> **TASK INSTRUCTIONS**: Please retype the line that contains "Open Parking group more options dots" and all lines that follow it to the end of the entries below, exactly as they stand, with nothing added.
******
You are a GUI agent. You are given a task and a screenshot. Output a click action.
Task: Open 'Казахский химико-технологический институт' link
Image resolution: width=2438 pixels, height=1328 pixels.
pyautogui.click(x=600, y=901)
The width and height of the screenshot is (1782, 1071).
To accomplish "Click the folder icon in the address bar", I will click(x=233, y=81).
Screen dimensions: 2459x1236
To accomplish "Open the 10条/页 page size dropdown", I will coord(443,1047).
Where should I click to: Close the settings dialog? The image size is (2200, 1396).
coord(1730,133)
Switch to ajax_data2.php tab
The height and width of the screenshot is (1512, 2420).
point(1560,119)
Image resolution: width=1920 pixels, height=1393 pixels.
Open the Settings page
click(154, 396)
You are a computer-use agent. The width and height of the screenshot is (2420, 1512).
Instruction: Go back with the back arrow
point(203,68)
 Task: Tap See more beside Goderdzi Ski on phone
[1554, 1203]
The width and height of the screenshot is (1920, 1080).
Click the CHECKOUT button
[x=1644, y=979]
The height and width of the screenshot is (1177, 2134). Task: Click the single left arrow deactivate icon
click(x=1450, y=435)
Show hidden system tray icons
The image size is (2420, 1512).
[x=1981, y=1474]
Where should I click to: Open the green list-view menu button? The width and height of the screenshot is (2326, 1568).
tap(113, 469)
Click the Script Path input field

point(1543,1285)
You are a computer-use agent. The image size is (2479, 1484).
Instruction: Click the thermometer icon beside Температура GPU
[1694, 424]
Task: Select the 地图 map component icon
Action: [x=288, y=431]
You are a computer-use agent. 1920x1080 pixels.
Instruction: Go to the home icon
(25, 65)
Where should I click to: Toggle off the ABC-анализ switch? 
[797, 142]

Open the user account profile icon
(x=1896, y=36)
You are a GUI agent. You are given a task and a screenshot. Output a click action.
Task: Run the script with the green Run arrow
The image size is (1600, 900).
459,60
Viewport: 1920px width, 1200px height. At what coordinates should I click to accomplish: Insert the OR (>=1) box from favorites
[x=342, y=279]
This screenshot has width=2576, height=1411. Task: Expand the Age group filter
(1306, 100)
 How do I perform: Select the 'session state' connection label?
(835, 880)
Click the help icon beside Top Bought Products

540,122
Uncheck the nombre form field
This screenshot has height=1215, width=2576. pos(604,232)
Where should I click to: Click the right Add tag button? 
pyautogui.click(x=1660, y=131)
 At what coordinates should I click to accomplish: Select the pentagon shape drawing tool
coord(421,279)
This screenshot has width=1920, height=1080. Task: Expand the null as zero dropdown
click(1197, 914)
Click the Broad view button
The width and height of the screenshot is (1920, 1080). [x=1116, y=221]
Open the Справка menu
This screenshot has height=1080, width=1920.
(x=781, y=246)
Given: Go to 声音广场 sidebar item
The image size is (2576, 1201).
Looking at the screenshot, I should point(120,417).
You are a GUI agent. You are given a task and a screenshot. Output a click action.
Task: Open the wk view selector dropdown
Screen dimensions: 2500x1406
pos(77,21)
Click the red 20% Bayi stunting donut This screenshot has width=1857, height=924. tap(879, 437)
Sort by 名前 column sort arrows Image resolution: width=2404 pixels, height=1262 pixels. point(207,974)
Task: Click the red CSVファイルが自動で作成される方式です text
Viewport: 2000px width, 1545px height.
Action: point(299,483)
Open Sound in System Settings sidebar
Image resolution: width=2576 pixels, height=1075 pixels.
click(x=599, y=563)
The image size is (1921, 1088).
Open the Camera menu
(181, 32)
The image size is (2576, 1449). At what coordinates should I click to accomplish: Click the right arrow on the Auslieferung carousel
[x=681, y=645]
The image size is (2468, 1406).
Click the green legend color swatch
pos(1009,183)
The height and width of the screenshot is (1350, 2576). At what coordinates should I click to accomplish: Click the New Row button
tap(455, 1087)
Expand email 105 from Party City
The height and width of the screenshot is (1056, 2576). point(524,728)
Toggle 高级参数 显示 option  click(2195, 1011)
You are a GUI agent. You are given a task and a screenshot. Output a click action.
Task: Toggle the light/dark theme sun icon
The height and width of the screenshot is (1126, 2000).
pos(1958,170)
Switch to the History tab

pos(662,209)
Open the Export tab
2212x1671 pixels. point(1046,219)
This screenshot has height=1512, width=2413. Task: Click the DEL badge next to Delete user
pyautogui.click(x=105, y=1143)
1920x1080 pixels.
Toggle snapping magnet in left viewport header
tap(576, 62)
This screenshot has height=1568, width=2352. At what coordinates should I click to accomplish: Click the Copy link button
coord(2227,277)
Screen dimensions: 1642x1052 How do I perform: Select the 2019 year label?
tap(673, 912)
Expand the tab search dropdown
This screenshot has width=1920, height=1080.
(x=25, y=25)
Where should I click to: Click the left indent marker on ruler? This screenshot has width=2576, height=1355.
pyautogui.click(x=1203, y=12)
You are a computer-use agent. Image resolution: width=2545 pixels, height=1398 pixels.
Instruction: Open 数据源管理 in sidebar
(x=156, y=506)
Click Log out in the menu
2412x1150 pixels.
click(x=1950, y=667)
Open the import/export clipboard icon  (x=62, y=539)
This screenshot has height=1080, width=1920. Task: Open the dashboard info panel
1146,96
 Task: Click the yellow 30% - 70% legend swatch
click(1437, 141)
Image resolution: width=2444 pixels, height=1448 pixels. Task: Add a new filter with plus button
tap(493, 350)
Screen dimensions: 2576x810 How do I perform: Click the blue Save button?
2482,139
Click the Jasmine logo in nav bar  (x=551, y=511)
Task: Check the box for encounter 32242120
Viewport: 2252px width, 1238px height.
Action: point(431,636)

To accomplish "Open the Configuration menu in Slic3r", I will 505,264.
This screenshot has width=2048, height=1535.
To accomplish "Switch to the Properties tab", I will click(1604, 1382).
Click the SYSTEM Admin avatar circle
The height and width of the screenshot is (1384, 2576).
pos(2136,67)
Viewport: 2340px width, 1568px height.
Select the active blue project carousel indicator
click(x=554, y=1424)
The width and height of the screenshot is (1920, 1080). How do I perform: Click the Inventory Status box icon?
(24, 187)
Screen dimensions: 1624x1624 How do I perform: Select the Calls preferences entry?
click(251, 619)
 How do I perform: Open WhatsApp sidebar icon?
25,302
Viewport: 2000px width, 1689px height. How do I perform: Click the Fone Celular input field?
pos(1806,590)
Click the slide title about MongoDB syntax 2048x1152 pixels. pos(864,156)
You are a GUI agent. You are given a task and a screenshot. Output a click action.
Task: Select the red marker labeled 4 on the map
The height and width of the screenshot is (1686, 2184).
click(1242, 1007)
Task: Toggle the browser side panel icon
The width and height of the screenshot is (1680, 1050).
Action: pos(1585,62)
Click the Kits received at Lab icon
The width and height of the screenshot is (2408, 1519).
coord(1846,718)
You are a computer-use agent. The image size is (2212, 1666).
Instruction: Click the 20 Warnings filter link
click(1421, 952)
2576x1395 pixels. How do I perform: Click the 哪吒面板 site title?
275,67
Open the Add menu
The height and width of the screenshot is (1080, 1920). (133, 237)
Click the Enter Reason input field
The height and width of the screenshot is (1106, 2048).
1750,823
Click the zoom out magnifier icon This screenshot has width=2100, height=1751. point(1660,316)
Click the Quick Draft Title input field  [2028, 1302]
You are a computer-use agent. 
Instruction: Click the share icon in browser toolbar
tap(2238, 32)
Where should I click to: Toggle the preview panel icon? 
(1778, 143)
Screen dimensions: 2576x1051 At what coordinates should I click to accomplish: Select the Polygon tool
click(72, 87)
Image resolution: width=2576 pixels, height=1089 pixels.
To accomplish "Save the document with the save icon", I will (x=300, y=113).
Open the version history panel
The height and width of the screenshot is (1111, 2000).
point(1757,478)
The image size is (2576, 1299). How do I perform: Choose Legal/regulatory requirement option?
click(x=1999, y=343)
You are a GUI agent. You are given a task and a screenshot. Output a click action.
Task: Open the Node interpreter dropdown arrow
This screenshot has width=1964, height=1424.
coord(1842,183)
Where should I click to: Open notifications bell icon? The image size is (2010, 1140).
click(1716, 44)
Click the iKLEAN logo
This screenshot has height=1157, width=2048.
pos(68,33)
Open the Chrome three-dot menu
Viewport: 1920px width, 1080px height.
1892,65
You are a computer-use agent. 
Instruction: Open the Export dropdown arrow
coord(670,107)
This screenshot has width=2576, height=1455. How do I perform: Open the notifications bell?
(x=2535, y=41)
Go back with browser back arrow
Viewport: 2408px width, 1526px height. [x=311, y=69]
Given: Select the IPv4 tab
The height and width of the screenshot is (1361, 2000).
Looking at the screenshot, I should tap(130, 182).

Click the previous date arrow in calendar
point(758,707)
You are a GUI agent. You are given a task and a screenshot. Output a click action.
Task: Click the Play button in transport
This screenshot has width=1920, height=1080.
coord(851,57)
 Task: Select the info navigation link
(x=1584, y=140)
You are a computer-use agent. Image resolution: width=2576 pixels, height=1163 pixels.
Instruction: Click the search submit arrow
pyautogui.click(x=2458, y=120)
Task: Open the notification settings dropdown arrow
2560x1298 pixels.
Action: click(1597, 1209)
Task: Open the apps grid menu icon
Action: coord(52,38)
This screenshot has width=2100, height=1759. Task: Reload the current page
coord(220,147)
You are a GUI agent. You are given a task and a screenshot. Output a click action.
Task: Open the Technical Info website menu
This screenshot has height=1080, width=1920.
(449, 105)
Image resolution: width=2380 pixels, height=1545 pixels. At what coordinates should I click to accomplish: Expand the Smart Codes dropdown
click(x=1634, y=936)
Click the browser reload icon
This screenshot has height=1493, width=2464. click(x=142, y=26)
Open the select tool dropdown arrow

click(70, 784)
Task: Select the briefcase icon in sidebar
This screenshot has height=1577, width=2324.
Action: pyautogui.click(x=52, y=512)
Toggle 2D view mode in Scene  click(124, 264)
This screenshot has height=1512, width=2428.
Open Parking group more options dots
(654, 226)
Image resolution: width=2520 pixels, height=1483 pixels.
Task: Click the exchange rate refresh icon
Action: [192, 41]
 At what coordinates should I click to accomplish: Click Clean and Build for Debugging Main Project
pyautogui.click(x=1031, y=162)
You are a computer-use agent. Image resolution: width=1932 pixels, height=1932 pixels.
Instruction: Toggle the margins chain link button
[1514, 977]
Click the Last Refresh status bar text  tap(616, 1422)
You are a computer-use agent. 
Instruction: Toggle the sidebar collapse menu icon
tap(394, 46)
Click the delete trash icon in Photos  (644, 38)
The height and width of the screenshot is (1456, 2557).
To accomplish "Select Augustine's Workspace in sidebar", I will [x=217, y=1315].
******
> **ANSWER BELOW**:
Open Parking group more options dots
(654, 226)
Image resolution: width=2520 pixels, height=1483 pixels.
Task: Click the exchange rate refresh icon
Action: [192, 41]
 At what coordinates should I click to accomplish: Click Clean and Build for Debugging Main Project
pyautogui.click(x=1031, y=162)
You are a computer-use agent. Image resolution: width=1932 pixels, height=1932 pixels.
Instruction: Toggle the margins chain link button
[1514, 977]
Click the Last Refresh status bar text  tap(616, 1422)
You are a computer-use agent. 
Instruction: Toggle the sidebar collapse menu icon
tap(394, 46)
Click the delete trash icon in Photos  (644, 38)
The height and width of the screenshot is (1456, 2557).
To accomplish "Select Augustine's Workspace in sidebar", I will [x=217, y=1315].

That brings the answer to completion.